Focus Study


            Several representations of the dead Christ have been brought by the Spaniards around late fifteenth century. Known by such names as Santo Sepulcro, Santo Cristo Yacente, Santo Retiro, and Santo Entierro.

            Angeles has its own widely revered patron under the advocation of Apung Mamacalulu (The Lord of Mercy). Around 1828-1838, Father Macario, parish priest of Angeles, caused this image to be sculpted by a well-known sculptor named Buenaventura. According to an entry in the book of recordsof the Roman Catholic Church of Angeles City, the Apu with its adornments and carriages was a gift of Padre Paras and then was in his care. The image together with its carriage was transferred to another municipality for safekeeping. During the tumultuous years of revolution, Henson wrote that the image was kept in barrio Sapangbato. Sometime in 1904, the image was brought back to the church. The image was taken out each year for the purpose of being carried in two solemn processions. It was brought out in procession on Good Friday and upon the occasion of its proper fiesta held in October.

Two Apu Images

    After the 1928 incident, the issue of the image became the cause of the friction between the Dayrits and the Angeles Parish Priests. An identical of the original image was surfaced at the chapel of the Dayrits’ estate. The devotees of the Dayrits’ image increase in number causing the popularity of the shrine reached cultic proportion. The two images were taken in separate processions and on two occasions but the Dayrits’ processions were enjoyed better.

    The Dayrits requested for the Masses in the Apu Chapel are denied that later became the source of several prewar correspondences between the Archbishop of Manila and Don Clemente Dayrit. The matter of accounting the donations to Apu became the major issue that day. The persistent talk in town then is that the Church was interested in Apu because it draws a large number of devotees every Fridays and that gives the chapel huge amounts of donations. In 1970, the money issue became more persistent when the Dayrits leased their lands to transient vendors who started making business on the Apu place.
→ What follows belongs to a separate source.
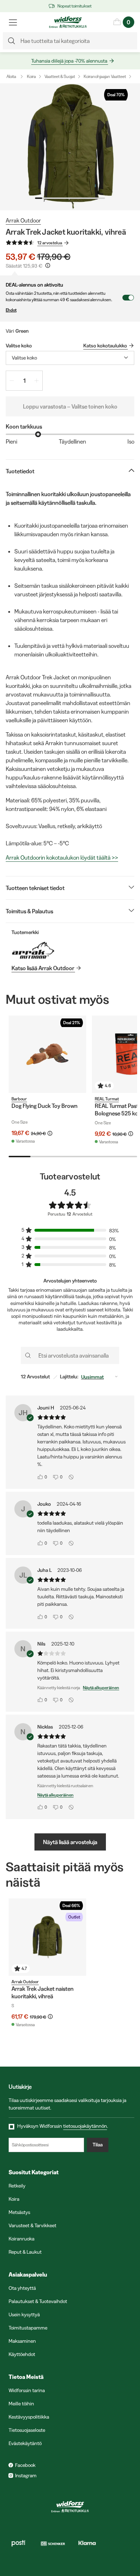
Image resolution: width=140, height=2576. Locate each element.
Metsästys (19, 2212)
Years past, the Dayrits manage to have Masses in the chapel by the priest from far stations and even by non-Catholic priests. To stop the problems, Fr.Aquilino Ordoñez, the Angeles Parish Priest, brokered negotiations with the Dayrits and then San Fernando Archbishop Oscar V. Cruz. He thought that the best solution was for the family to sell the chapel to the Church so it may attain canonical recognition. Talks failed and no agreement was reached.

       Even after the sensational Supreme Court case, the issue about the second image refused to die. Rumors spread that the image right after the court finalized its decision in 1929 was sent to Paete, Laguna. Most of the town people believe that neither the image in the Parish Church nor the image on the altar of the Dayrits-owned sanctuario is the original Apu.

       The original image was believed had been snatched by Navarro and company way back in 1928. The only picture that will lead us back to the original image is a pre-1928 crude print of the Apu that was taken from the old house of Recamadero, Eriberto Navarro. A story about the Apu’s miraculous power says that six men refused to carry it because they couldn’t even move it. But Eriberto could carry the image by himself. The office of Recamadero was turned over to his nephew San Julian who managed the office until his death in the late 1970s.

        One of the Dayrits’ privy claimed he had seen the original image in an underground room in the late 1960s. There were also rumors that the original image was sold away to the United States by one of the Dayrit daughters.

       Apu nowadays is known as local Quiapo because most people go to Apu, not to pray but to buy a variety of products in cheap price.  There are also bunch of pickpockets and snatchers in Apu. It has evolved from a miraculous shrine into a shopping Mecca of sorts.